4.8/5 (based on Google user reviews)

User Reviews

MLC (2 months ago)
St. Peter's Basilica is a stunning testament to the architectural and artistic prowess of our ancestors. Upon entering this breathtaking edifice, I found myself in a state of awe as my gaze swept across the intricate designs and majestic grandeur that adorned every corner. The painstaking detail and craftsmanship that went into creating this magnificent structure left my mouth agape in sheer wonder. The contrast between the awe-inspiring beauty of St. Peter's Basilica and the architectural designs of our modern era is staggering. The artistry and innovation displayed by our forebears are truly unparalleled, and it's humbling to witness the sheer magnitude of their creative vision. Standing in the presence of such timeless beauty, I couldn't help but marvel at the skill and dedication of those who brought this awe-inspiring masterpiece to life. St. Peter's Basilica is a living testament to the enduring legacy of human creativity and serves as a poignant reminder of the inimitable genius of our ancestors.
Rawad Shararah (2 months ago)
St. Peter’s Basilica is nothing short of breathtaking. Its grandeur, intricate details, and spiritual significance make it an architectural wonder. The sheer size and beauty of the interior, adorned with stunning artworks and intricate designs, are awe-inspiring. Climbing to the top offers a panoramic view of Rome that’s truly unforgettable. Despite occasional crowds, the serenity and reverence within this sacred space remain palpable. A visit here is an essential part of experiencing the history, art, and spirituality that Rome has to offer.
Mark Vasquez (2 months ago)

● **COLLECTED DATA**
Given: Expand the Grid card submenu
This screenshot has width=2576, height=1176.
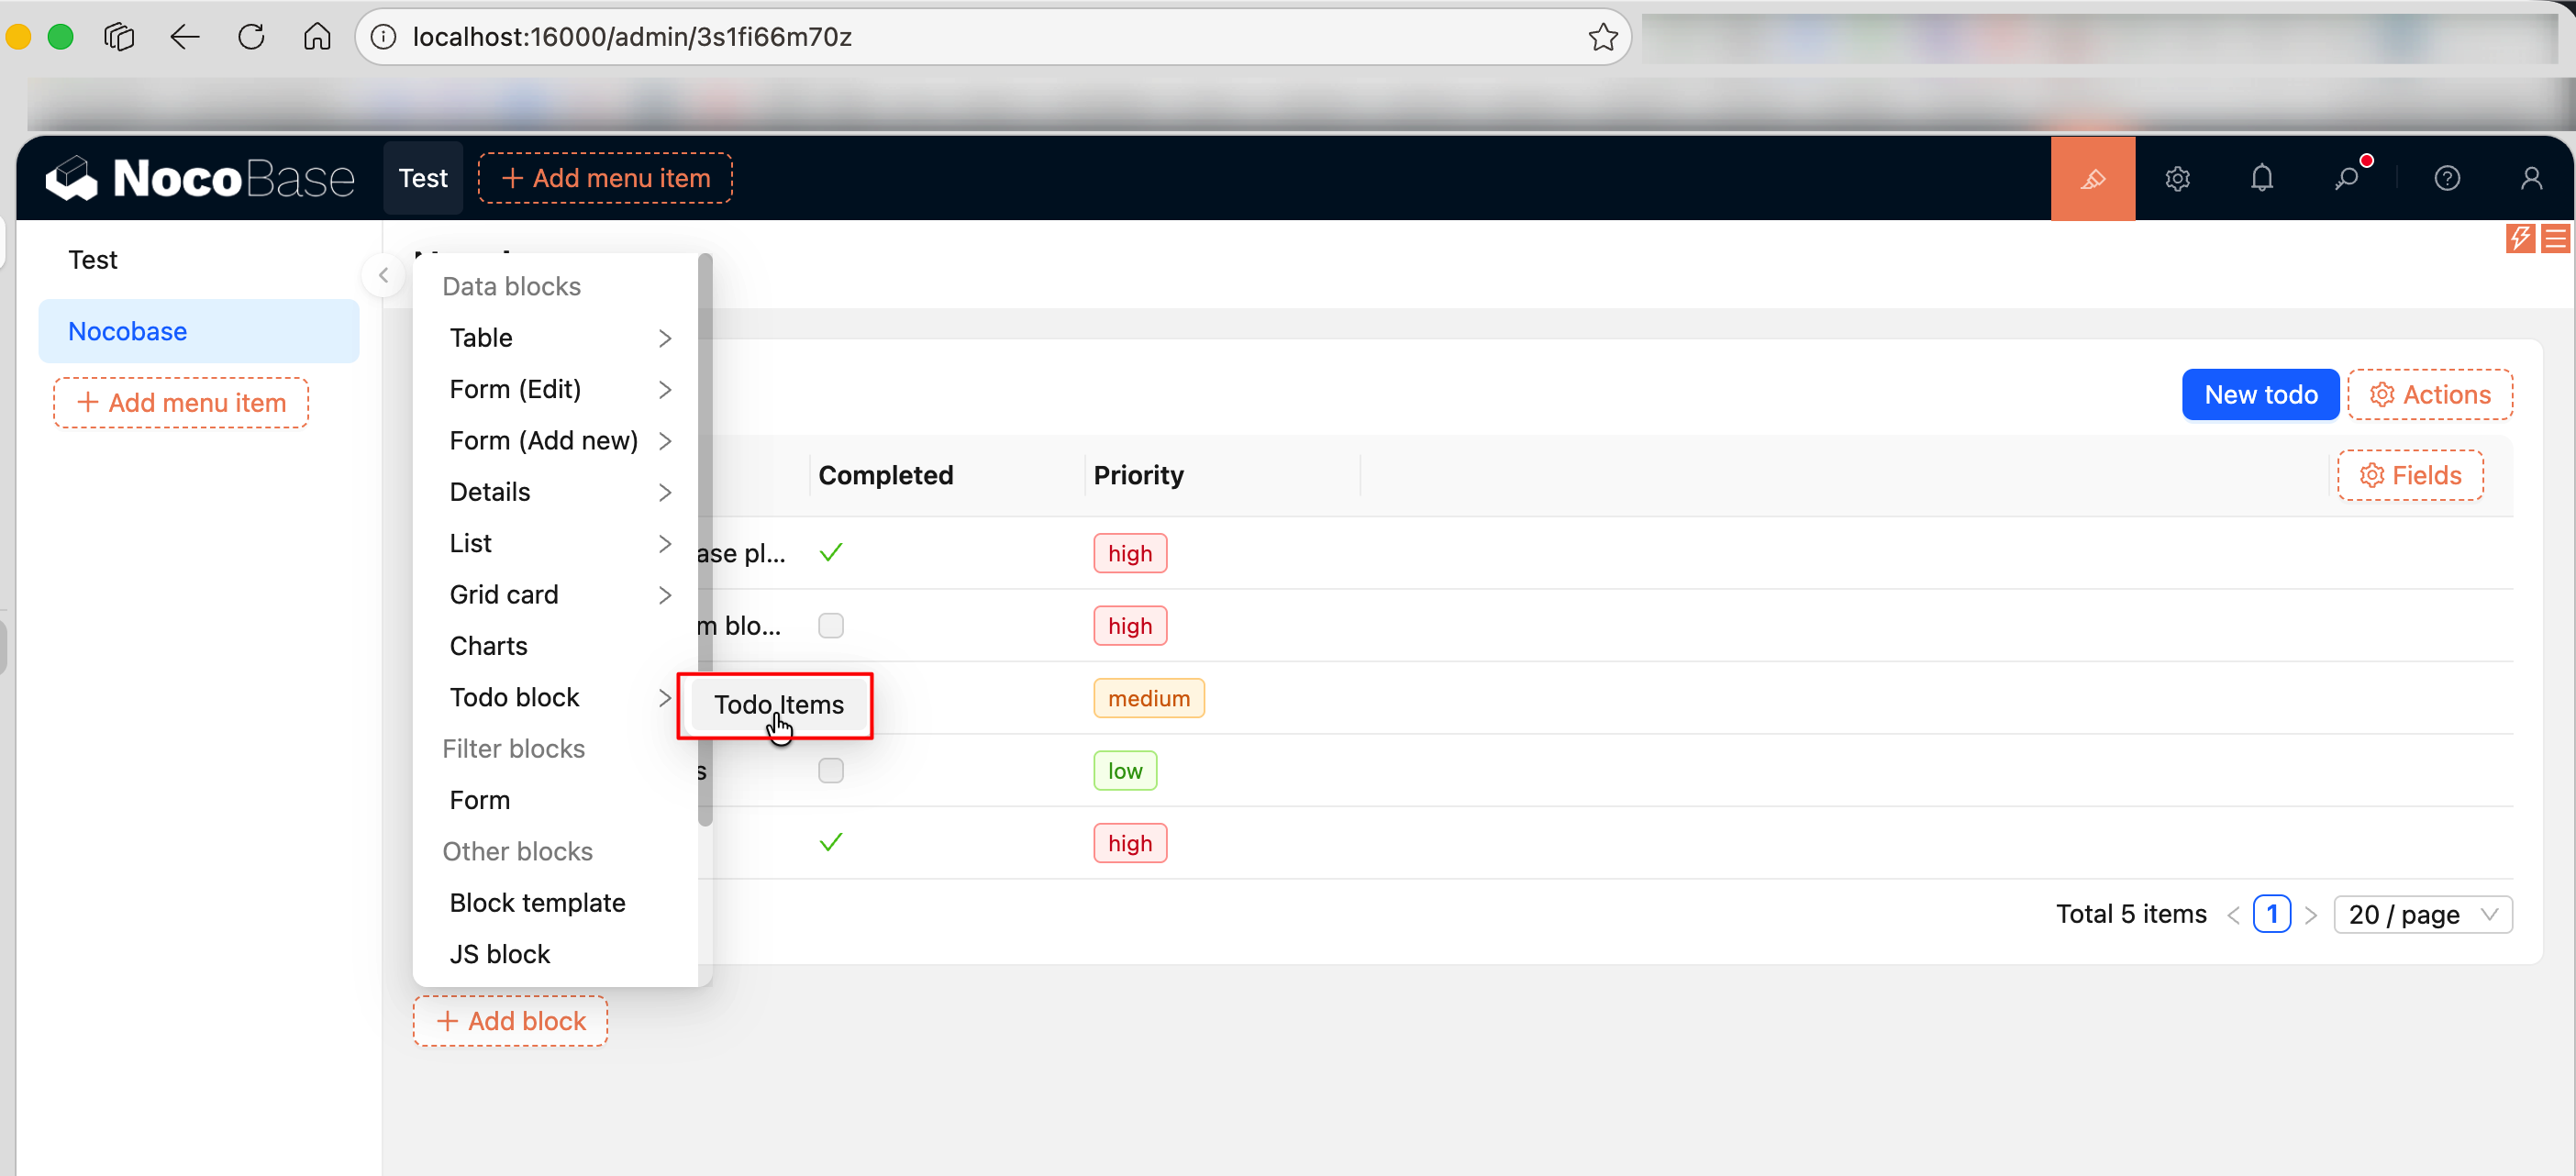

● **TASKS TO COMPLETE**
1. Using the St. Peter's Basilica reviews, decide whether each statement agrees with them: (a) the rating shown is based on Google user reviews; (b) Rawad Shararah says the crowds spoiled the sense of reverence inside; (c) MLC compares the basilica with the architecture of the modern era. Answer yes or no for each and quote the words that decide it.
2. Name every reviewer who appears in the St. Peter's Basilica reviews.
3. Carry on the St. Peter's Basilica reviews from their last line.

● **EXPECTED RESULTS**
1.
(a) Yes: "4.8/5 (based on Google user reviews)"
(b) No: "Despite occasional crowds, the serenity and reverence within this sacred space remain palpable."
(c) Yes: "The contrast between the awe-inspiring beauty of St. Peter's Basilica and the architectural designs of our modern era is staggering."

2. MLC, Rawad Shararah, Mark Vasquez

3.
Wow. What an experience. The entry is free, and the best time to get in line is 9-11 a.m. wait is worthwhile, and lines move fast. Can bring water and backpacks. Cathedral is a work of art and breathtaking. Artwork at every step. Great gift shop. We spent an easily 4 hours with still more to see. This is a must see-do experience
Christopher Reynolds (3 months ago)
This is probably the most ornate, glamorous, and awe-striking church in the world. The grandeur and absolute luxury of the building is striking. It made me feel very small to stand beside the statues that are so much larger than life. It is staggering to think the amount of effort that went into constructing this church. the courtyard was also very beautiful and enjoyable to experience. This is definitely a place to see when you’re in Rome.
Langston Wells (3 months ago)
The most incredible building I've ever been inside. So expansive and glorious. The gold finishes, sculptures, mosaics and marble line floor to ceiling. There is an obscene amount of tourists but it is still incredibly beautiful. I would love to see it when there are no tourists to experience a service or meditation in the space.